[To-do list]
a. Answer each question from the article on online content, marking your answers (i), (ii) and (iii):
(i) In what year was the essay to which the phrase "content is king" is primarily attributed published?
(ii) To what did Gates compare the rapidly evolving internet age?
(iii) What 21st-century phenomenon did his assertion fail to foretell?
b. For each statement below, state yes or no according to the article on online content, and quote the words of the article that decide it:
(i) The image shows a hand reaching out of a swamp-like image of binary code.
(ii) Gates asserted that only large companies could take part in the internet.
(iii) Gates identified a low barrier to entry as having a democratizing effect.
c. Copy the article on online content from "A hand is reaching" to "writes Elaine Burke.".

[Page]
================================
We’re stuck in a swamp of online content – how do we get out?

4 Jan 2021

A hand is reaching out of a swamp-like image of binary code.

Image: © Photobank/Stock.adobe.com

Now that even computers are getting lost in the weeds of online content, we need to start thinking about how a curated internet might benefit us all, writes Elaine Burke.

The origin of the phrase “content is king”, while surely around for some time, is primarily attributed to a 1996 essay by Bill Gates. In it, he compared the rapidly evolving internet age to the advent of television – where “the long-term winners were those who used the medium to deliver information and entertainment”.

Gates identified the internet’s “broad opportunities” to provide information and entertainment in new forms, and the democratising effect of a low barrier to entry. His assertion that “no company is too small to participate” correctly forecasted the growth in businesses of all stripes becoming online content producers in a multitude of ways, but did not foretell a very 21st-century phenomenon: user-generated content.
================================
Entries on finding words and elements:
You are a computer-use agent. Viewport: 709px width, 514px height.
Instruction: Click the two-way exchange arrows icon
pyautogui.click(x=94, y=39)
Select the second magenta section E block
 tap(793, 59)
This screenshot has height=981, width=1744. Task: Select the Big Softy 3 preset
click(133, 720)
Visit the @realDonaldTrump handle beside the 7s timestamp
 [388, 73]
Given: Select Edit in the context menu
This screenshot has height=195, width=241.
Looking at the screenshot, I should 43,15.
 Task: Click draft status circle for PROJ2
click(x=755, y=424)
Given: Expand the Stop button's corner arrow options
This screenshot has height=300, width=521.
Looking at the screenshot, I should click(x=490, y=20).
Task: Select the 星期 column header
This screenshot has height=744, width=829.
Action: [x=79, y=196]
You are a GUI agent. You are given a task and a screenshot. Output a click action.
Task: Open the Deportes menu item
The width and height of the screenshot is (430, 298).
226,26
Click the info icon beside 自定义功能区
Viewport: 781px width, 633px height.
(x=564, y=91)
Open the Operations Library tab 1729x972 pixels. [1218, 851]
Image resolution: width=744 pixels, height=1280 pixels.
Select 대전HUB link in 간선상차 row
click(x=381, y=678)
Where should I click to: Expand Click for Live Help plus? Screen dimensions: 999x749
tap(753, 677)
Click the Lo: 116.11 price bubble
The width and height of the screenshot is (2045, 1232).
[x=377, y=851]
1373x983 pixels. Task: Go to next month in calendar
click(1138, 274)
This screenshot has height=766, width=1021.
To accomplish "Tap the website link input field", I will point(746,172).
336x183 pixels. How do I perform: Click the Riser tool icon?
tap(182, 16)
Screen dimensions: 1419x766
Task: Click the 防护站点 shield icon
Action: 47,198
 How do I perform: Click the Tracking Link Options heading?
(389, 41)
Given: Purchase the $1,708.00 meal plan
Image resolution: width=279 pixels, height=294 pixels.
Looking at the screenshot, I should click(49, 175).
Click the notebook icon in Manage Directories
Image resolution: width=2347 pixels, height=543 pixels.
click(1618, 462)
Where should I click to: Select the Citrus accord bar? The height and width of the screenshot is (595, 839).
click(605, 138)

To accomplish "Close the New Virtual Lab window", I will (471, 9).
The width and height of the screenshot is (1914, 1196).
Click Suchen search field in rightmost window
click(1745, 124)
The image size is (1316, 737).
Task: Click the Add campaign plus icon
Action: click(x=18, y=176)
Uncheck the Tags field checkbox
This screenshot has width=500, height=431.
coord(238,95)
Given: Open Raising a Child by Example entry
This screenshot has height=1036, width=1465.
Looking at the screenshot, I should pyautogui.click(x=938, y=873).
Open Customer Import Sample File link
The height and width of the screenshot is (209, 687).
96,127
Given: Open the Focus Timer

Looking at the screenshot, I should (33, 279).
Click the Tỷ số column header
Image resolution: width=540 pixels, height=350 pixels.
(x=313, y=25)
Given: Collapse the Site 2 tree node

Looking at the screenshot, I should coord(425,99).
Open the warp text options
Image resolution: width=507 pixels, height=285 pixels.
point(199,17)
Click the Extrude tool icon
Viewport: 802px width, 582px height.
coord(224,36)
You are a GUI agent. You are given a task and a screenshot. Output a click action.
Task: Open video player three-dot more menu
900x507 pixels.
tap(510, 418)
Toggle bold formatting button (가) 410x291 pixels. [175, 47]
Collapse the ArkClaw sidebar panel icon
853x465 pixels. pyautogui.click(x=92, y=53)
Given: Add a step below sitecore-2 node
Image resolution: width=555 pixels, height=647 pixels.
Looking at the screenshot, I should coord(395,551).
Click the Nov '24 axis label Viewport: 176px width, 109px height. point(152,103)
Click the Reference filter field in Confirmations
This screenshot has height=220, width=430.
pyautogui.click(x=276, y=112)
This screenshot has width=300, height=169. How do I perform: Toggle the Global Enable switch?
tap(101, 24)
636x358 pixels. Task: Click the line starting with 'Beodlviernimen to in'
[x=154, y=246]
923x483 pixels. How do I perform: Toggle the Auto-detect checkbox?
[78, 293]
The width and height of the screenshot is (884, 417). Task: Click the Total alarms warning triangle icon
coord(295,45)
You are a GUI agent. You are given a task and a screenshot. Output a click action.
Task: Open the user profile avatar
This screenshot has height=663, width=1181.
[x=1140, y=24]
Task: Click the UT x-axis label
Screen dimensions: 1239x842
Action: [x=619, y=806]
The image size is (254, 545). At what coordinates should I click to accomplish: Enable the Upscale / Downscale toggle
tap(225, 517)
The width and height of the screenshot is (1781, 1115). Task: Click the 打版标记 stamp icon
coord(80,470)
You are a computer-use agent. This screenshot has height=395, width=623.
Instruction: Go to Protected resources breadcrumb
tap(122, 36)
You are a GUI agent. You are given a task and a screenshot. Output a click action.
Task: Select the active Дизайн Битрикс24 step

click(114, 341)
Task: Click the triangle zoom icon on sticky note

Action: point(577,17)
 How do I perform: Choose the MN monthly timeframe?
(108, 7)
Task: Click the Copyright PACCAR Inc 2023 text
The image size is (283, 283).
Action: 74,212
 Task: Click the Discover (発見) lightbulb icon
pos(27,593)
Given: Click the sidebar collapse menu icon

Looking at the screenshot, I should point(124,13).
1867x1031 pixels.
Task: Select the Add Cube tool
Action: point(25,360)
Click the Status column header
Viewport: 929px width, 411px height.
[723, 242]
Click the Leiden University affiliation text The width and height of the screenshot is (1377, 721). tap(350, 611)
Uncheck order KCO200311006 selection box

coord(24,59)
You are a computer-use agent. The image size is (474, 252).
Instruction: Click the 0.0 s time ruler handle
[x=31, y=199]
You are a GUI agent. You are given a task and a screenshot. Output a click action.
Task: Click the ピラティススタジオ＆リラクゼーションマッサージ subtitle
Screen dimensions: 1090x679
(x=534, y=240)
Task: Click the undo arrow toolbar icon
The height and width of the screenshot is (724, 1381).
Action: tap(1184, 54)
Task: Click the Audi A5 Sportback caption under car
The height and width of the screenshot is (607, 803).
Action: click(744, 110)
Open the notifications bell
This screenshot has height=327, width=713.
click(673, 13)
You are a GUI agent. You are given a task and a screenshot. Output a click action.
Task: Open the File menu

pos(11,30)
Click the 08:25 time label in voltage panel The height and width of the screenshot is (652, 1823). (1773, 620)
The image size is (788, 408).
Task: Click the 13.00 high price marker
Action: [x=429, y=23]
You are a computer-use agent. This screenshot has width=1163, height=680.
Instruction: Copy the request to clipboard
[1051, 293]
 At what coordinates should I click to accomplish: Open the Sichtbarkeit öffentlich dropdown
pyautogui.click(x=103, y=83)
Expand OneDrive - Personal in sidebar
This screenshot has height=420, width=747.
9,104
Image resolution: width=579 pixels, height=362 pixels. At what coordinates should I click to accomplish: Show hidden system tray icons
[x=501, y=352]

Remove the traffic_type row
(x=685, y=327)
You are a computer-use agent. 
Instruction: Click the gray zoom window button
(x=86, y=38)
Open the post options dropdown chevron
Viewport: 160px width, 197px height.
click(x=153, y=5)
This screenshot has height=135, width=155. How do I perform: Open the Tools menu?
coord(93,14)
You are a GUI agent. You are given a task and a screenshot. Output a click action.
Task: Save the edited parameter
================================
[Solutions to the problems]
a.
(i) 1996
(ii) The advent of television
(iii) User-generated content

b.
(i) Yes: "A hand is reaching out of a swamp-like image of binary code."
(ii) No: "no company is too small to participate"
(iii) Yes: "the democratising effect of a low barrier to entry"

c.
A hand is reaching out of a swamp-like image of binary code.

Image: © Photobank/Stock.adobe.com

Now that even computers are getting lost in the weeds of online content, we need to start thinking about how a curated internet might benefit us all, writes Elaine Burke.